Today’s Bitcoin increasingly resembles a high-beta tech index. As the Fed maintains higher interest rates longer than expected, this highly liquidity-sensitive "long-tail asset" naturally faces downward pressure.
4. Productivity Singularity Draining Bitcoin’s Narrative
Charlie Munger emphasizes opportunity cost.
If holding dominant AI leaders offers highly certain nonlinear growth, then holding non-cash-flow-generating Bitcoin incurs an extremely high opportunity cost.
2025 is one of the rare historical moments on the brink of a productivity singularity, where all capital chases the node that could generate superintelligence. As a "challenger to the monetary system," Bitcoin’s appeal is temporarily diluted in the face of the productivity revolution narrative.
5. Phase Adjustment Within Fractal Structures
From the perspective of complex systems, U.S. equities are in a parabolic acceleration phase driven by AI.
In fractal geometry, small structures self-replicate and amplify through simple iterative formulas.

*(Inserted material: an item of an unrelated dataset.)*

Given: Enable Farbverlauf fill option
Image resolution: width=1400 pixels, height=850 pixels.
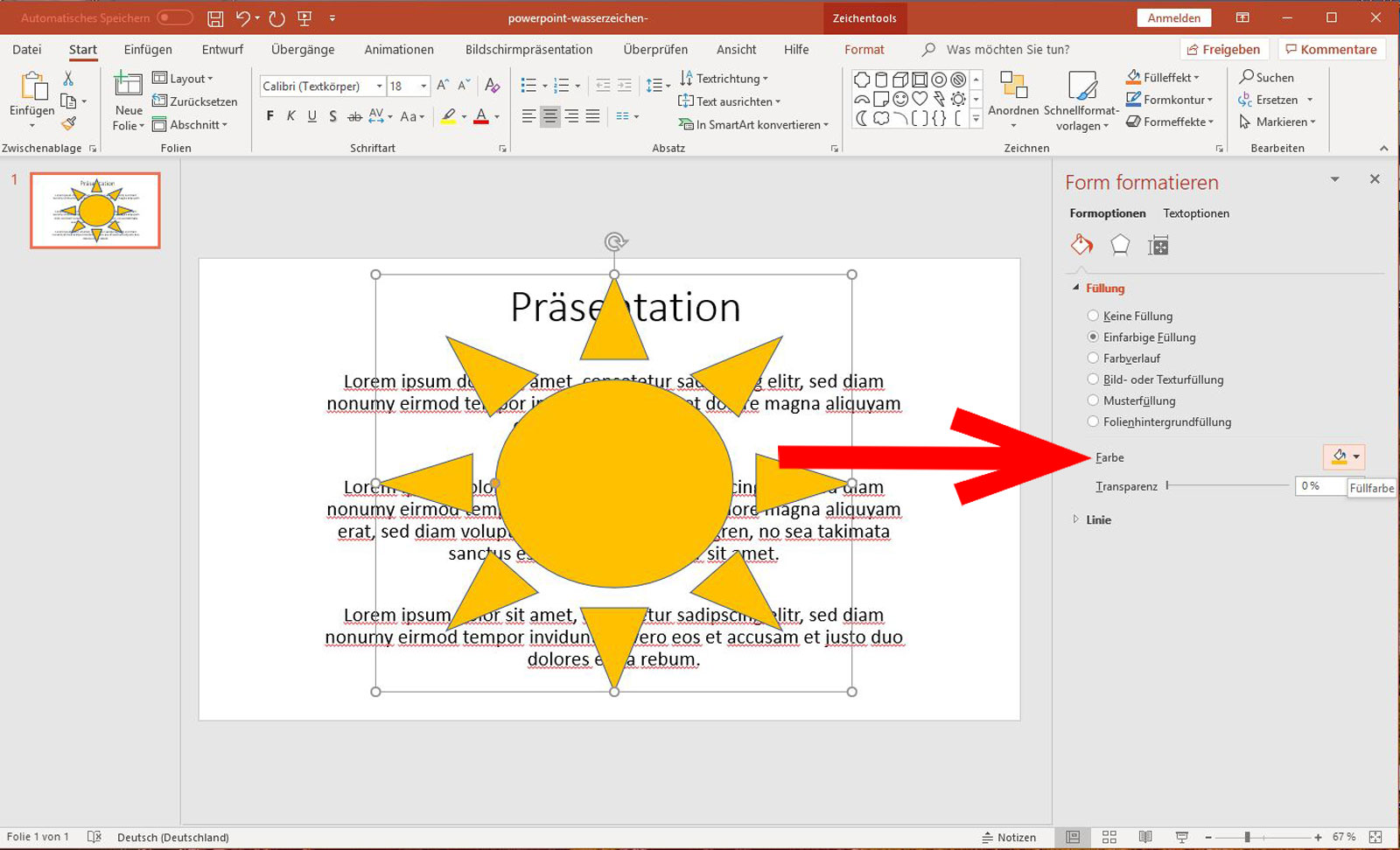Looking at the screenshot, I should coord(1094,358).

AI is now playing the role of this iterator. From foundational NVIDIA compute, to mid-tier cloud services, to upper-layer software applications, each layer replicates the logic of "productivity explosion." This structure is magnificent, yet implies the system is approaching physical limits within its local dimension.
Gold’s performance during the breakdown of the old order can be understood through the construction of the Cantor Set—where the middle third is repeatedly removed. In today’s global financial fractal, what is being eliminated is "credit expansion," "unfulfillable promises," and "high-entropy debt."
As the old order is continuously shattered by debt crises and geopolitical turmoil, the remaining set of disconnected yet indestructible points is gold. This is a density of value created through subtraction—the most stable physical foundation within the fractal structure.
Bitcoin’s current state is essentially the hedging outcome of forces across different scales: profit-taking pressure from early participants counterbalanced by continuous buying from sovereign nations and long-term capital, compressing price within a prolonged low-volatility range.
This extended period of low-volatility oscillation is dynamically known as the reconstruction of an "attractor."
The fractal system accumulates over time, reserving space for the next scale transition.
In the final analysis, Bitcoin in 2025 is not being falsified, but re-priced. It temporarily yields to the dual demands of productivity singularity and geopolitical defense, bearing a cost of time rather than direction.
Only when AI's marginal efficiency declines and capital liquidity continues to spill over will Bitcoin return to its true strength: a cross-cycle vehicle of liquidity value.